The Lighting Research Center (LRC) at Rensselaer Polytechnic Institute and Pennsylvania (Penn) State University have published research that studies roadway lighting and night-time safety in rural and urban intersections. Quality lighting, such as the uniform coverage that LED-based luminaires are capable of, can result in a 12% lower night-to-day crash ratio in urban intersections, although that advantage is tied to regularly spaced lighting that drivers experience well before an intersection.
The report entitled "To illuminate or not to illuminate: Roadway lighting as it affects traffic safety at intersections" was published in the Accident Analysis and Prevention scientific journal. While it may seem like common sense to assume lighting can improve safety, the research team says that the study is the first to separate the benefits of lighting, including vehicle headlights, from other factors such as traffic signals, medians, and intersection design.

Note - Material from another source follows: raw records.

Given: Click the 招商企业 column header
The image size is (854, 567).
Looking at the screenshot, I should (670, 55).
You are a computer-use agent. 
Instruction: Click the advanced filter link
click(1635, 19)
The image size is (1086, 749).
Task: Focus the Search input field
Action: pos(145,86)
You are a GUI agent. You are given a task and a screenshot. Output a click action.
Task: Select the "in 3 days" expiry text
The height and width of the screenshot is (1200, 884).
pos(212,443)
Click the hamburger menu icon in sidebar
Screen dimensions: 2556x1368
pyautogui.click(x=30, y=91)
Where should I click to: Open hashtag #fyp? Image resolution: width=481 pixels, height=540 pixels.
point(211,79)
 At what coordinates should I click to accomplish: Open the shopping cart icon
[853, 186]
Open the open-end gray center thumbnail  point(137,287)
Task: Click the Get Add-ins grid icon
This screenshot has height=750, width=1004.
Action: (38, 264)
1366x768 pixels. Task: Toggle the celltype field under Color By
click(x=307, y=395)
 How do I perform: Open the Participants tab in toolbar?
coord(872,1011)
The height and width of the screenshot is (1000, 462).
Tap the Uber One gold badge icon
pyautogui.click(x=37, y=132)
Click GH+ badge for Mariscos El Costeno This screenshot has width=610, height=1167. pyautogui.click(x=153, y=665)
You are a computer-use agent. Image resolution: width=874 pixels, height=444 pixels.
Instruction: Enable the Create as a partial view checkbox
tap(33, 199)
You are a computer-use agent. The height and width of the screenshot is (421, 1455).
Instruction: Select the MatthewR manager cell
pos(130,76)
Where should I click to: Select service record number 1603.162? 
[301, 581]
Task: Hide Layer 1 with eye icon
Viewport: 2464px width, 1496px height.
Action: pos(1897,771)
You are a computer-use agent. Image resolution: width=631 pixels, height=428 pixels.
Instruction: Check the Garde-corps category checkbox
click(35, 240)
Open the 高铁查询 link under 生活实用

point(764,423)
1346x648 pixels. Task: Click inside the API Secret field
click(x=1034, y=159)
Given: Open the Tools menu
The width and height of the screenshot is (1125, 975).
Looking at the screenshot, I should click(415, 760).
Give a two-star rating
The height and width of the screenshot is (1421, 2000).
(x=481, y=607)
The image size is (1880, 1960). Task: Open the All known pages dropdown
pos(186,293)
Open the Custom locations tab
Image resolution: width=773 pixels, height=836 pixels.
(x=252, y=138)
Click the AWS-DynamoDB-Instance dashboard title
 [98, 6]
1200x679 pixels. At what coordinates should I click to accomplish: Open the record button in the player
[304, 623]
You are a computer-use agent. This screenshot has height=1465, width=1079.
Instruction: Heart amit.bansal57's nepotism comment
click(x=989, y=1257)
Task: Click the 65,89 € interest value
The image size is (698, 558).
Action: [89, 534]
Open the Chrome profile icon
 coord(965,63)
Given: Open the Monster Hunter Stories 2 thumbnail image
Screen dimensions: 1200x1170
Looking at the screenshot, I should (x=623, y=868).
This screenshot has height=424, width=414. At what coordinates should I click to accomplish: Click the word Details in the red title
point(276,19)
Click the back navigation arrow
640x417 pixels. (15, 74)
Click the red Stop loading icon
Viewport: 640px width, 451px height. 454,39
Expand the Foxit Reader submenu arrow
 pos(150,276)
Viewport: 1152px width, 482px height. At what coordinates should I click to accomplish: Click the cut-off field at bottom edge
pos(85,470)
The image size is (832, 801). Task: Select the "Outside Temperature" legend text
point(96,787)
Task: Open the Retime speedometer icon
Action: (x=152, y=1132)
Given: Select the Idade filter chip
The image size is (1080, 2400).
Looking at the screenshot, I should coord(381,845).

"While the finding that safety benefits from roadway lighting are highly related to the visibility improvements lighting provides is not novel nor unexpected, evidence for this direct link has been scarce in the literature," said LRC director and professor Mark Rea. "Our models provide a tool that transportation agencies can begin using now to not only allocate lighting more efficiently, but to design lighting more effectively."
The two-pronged research used quantitative models developed by the researchers and actual accident and intersection data supplied by the Minnesota Department of Transportation covering rural and urban intersections. The parallel analysis showed converged results and produced a transfer function that can be used by other traffic agencies to predict the impact of lighting projects.
The research team reported that roadway lighting has little impact on safety at rural intersections because typically such intersections only have lighting on one or two poles located near the actual intersection. High auto speeds on rural roads mean that more lighting wouldn't allow drivers to "see hazards when those hazards might still be hundreds of feet from the junction."
In urban intersections, conversely, speeds are slower and there is lighting on more poles farther away from the actual intersection. That lighting yields the aforementioned 12% reduction in night-time accidents relative to day-time accidents.
The paper authors include Mark Rea, LRC senior research scientist John Bullough, and Thomas Larson, faculty researchers at Penn State's Pennsylvania Transportation Institute.